Bien sûr, mais il faut faire attention à ce qu'on lit dans certains médias. On lit souvent l'idée qu'à partir de 2048, il sera possible d'exploiter les ressources minérales en Antarctique, mais c'est bien plus compliqué que ça. Actuellement, si on veut faire lever l'interdiction d'exploitation des ressources minérales, il faudrait l'accord de toutes les "parties consultatives", c'est-à-dire des 29 États signataires du traité sur l'Antarctique qui ont un droit de vote, et dont la France fait partie. À partir de 2048, la procédure de décision entre États change, mais reste très stricte. Il ne faut plus le consensus des 29 États mais 26 d'entre eux. Il faudra aussi un nouveau traité, donc un nouveau régime juridique qui explique comment on peut exploiter les ressources minérales.

Mais actuellement, il peut déjà y avoir des tentatives de contournement de la législation ?

Ça peut être n'importe quel pays. Je suis membre de la délégation de la France pour les réunions du traité sur l'Antarctique, donc je n'ai pas à prendre position par rapport à un autre État, surtout que des négociations sont en cours. Mais c'est comme pour tout traité international, la difficulté, on le voit bien avec le conflit entre l'Ukraine et la Russie, c'est la mise en œuvre des traités. Comment fait-on pour qu'un traité soit adopté ? Pour autant, il y a des garde-fous parce qu'il y a des discussions au niveau des États, des associations de protection de l'environnement, des tribunaux... On a aussi, au sein du système du traité sur l'Antarctique, un mécanisme d'observateurs : ce sont des inspections d'un État par un autre État. Par exemple, on a tous les ans des inspections faites sur des stations, des navires, et d'autres lieux pour voir si le traité est respecté. La difficulté, c'est que la frontière entre recherche scientifique et exploration est souple.

Plus largement, est-ce qu'il y a des conflits territoriaux dans cette zone ?

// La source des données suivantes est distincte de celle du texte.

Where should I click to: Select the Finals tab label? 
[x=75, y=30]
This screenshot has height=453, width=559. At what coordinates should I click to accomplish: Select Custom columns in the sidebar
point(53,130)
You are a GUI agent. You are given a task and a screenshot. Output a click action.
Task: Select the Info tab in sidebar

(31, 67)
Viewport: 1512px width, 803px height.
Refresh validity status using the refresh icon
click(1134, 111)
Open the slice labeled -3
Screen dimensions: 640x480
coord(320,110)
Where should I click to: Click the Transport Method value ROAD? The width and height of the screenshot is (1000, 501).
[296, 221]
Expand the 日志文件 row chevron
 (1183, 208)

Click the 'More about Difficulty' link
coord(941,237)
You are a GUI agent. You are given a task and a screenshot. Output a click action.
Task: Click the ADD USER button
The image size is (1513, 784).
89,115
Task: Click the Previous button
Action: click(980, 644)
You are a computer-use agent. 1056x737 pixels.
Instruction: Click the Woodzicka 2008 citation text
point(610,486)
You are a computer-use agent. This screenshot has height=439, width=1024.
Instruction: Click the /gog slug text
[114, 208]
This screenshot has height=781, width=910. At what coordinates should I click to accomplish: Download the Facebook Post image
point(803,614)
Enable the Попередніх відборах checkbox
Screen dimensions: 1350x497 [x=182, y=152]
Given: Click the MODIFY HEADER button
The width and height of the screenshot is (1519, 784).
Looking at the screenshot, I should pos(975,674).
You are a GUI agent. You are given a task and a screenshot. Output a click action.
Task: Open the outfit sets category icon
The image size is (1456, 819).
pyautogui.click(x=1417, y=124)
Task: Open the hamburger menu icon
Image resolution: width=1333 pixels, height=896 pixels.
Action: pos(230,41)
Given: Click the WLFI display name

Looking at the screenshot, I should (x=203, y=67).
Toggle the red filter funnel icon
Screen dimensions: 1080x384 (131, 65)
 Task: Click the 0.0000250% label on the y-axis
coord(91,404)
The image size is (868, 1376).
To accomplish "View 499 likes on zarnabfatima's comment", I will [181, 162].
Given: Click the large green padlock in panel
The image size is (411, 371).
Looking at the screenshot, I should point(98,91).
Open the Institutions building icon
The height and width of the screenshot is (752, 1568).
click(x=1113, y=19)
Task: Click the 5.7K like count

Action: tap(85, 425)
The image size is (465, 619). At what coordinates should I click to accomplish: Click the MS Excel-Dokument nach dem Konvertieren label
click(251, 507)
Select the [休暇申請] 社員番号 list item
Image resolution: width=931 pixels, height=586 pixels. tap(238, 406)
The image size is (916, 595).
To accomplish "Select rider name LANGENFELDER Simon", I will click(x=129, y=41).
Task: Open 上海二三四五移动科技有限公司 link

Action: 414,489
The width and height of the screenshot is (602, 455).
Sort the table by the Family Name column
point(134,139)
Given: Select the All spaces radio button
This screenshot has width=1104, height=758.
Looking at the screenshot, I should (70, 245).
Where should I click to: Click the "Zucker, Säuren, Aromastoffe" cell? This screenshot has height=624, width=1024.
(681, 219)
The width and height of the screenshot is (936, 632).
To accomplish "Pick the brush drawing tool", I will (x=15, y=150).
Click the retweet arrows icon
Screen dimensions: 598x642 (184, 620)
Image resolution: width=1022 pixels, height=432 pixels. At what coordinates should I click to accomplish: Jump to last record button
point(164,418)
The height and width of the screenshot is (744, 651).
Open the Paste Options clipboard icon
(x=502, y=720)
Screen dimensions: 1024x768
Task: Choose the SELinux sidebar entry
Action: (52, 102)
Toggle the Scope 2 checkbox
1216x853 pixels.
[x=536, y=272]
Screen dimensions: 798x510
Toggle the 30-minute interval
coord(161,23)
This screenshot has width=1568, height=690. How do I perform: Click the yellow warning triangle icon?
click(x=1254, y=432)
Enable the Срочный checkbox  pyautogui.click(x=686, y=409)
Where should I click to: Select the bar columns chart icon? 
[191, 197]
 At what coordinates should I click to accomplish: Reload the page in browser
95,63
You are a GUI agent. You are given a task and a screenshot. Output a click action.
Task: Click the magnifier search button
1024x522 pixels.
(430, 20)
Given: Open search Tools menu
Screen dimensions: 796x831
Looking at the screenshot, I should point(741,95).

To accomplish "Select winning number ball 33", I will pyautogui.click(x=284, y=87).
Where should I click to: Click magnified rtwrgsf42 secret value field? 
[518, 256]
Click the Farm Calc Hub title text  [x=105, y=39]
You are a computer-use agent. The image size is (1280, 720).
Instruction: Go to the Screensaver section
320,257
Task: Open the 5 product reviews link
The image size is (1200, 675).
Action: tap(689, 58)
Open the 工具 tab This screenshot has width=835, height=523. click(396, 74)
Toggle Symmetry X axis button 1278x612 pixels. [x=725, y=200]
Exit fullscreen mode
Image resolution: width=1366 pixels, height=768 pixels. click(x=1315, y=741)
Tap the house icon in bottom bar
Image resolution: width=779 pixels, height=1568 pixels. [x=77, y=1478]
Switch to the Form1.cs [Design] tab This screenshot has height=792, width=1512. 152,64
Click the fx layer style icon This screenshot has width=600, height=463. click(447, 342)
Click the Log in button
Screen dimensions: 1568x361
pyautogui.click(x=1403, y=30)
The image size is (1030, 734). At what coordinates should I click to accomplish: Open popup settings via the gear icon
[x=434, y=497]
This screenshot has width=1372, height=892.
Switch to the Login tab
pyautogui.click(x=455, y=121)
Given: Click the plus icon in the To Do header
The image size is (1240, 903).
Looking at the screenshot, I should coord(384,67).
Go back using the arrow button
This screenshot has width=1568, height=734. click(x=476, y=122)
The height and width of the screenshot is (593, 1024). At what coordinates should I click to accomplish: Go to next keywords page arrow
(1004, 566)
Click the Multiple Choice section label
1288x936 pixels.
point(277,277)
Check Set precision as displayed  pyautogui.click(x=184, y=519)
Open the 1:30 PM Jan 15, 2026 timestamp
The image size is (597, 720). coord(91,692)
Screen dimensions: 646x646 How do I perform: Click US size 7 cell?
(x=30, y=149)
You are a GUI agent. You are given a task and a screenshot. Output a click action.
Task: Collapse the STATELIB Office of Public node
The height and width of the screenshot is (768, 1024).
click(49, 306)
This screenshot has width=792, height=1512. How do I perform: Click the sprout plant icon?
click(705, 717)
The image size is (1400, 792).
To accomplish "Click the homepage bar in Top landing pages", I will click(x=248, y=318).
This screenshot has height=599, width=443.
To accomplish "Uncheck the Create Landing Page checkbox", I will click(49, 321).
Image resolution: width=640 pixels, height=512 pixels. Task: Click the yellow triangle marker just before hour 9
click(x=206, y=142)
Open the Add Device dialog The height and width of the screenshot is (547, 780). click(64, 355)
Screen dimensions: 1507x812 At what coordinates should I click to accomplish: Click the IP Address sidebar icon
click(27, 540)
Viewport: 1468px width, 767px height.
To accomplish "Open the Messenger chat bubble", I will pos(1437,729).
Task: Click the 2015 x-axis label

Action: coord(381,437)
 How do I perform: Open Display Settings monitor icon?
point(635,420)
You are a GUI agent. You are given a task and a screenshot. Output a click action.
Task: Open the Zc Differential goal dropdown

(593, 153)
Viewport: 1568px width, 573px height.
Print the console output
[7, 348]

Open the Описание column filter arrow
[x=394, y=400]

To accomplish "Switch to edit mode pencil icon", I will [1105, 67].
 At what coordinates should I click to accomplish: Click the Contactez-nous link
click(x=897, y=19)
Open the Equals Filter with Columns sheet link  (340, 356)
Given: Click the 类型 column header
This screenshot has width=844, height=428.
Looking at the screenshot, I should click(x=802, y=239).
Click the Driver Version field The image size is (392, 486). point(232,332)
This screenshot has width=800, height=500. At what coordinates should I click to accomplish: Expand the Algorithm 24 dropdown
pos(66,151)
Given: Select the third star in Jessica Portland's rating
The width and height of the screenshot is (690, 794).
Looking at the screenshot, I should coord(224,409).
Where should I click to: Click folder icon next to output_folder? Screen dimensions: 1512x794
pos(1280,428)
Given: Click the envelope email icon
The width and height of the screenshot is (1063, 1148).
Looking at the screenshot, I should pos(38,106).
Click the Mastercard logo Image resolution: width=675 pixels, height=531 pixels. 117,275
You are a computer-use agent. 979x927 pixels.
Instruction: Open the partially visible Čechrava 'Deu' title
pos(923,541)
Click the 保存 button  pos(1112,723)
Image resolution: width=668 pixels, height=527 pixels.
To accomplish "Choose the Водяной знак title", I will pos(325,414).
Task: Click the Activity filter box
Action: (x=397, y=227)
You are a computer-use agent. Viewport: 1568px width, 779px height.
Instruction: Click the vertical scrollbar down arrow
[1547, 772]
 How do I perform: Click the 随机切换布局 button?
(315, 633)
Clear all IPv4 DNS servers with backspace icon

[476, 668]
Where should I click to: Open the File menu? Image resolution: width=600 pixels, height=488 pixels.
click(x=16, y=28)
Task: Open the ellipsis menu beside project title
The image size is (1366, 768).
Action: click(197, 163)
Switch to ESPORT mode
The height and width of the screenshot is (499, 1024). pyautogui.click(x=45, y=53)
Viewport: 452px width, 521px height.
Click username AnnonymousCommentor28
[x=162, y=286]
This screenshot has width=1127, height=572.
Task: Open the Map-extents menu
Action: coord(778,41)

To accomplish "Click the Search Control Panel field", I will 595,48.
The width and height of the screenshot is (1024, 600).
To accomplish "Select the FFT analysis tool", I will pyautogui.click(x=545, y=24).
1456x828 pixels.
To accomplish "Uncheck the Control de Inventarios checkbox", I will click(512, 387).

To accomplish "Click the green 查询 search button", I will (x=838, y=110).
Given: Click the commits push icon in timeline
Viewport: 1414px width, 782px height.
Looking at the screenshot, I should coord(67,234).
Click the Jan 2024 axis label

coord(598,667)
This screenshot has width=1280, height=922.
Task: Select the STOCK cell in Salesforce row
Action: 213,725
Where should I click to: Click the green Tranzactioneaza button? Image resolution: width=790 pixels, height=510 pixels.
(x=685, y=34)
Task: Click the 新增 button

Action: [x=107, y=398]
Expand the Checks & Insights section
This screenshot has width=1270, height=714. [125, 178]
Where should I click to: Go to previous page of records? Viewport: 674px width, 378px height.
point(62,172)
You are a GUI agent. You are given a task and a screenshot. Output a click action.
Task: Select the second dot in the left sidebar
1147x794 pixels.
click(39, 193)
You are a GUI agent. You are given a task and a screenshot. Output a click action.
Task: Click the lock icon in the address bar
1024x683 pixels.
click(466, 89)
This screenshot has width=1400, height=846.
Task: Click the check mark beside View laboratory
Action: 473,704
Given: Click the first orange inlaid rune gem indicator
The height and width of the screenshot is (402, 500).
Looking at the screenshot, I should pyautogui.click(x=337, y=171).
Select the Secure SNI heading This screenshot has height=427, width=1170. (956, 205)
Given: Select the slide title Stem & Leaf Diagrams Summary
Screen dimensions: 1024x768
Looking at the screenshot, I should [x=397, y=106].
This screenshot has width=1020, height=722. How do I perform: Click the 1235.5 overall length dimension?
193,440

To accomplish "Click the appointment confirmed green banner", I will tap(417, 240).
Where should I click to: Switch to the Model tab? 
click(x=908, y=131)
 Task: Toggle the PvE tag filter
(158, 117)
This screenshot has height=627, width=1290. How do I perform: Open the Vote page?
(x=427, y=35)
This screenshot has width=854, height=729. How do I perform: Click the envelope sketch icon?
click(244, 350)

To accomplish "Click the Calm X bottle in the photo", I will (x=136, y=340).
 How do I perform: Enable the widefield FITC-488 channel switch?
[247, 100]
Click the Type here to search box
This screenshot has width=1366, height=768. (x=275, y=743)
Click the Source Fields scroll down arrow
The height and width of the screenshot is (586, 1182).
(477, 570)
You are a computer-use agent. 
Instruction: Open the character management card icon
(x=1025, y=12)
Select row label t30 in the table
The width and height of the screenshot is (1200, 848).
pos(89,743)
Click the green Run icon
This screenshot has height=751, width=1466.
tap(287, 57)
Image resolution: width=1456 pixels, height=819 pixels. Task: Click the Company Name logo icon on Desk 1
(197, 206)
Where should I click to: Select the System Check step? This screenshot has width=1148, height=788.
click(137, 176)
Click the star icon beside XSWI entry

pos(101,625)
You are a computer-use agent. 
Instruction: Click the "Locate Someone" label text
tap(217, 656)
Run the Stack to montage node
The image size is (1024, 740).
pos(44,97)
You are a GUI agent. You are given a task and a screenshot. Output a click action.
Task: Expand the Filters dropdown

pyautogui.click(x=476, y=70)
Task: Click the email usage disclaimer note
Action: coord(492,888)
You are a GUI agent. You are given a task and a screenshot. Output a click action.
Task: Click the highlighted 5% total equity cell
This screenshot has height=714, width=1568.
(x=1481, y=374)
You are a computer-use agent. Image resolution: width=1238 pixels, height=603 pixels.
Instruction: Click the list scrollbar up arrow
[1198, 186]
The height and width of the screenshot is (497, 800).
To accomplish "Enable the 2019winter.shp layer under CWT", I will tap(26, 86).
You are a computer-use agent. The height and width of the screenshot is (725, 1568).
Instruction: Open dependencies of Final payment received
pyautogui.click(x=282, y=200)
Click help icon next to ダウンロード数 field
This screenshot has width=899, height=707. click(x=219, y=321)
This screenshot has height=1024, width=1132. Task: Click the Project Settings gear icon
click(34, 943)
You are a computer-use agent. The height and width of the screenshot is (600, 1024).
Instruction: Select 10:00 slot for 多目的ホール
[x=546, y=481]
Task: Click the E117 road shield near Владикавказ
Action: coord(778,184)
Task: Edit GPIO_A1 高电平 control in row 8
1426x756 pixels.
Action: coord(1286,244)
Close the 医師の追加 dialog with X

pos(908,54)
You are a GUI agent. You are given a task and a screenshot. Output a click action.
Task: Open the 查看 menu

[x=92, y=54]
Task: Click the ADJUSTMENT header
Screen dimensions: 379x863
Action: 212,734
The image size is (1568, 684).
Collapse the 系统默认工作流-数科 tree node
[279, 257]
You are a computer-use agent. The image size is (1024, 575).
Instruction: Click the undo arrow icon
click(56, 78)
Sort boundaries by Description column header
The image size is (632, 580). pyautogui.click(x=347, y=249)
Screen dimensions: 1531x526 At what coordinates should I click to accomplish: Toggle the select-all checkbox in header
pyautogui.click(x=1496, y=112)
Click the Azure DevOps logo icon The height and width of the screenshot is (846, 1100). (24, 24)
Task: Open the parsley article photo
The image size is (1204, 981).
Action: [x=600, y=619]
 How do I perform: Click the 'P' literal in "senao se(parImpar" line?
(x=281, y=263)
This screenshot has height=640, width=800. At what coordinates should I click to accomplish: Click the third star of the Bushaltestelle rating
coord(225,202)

Vous avez sept États qui ont des prétentions territoriales : la France, le Royaume-Uni, la Norvège, la Nouvelle-Zélande, l'Argentine, le Chili et l'Australie. Soit sur la base de la découverte, soit sur un prolongement du territoire vers l'Antarctique. Et il y a des États qui vont accepter ces prétentions territoriales, par exemple la France et l'Australie acceptent leurs prétentions. Mais d'autres ne sont pas d'accord. Par exemple sur la péninsule Antarctique, l'Argentine, le Chili et le Royaume-Uni voient leurs prétentions territoriales se chevaucher. Enfin, certains pays n'ont pas ce genre de revendications et considèrent l'Antarctique comme un espace international. Mais la situation est gelée depuis le traité de 1959. Cela signifie qu'on continue à coopérer. Et notamment qu'on continue à mener des activités scientifiques en établissant par exemple des stations.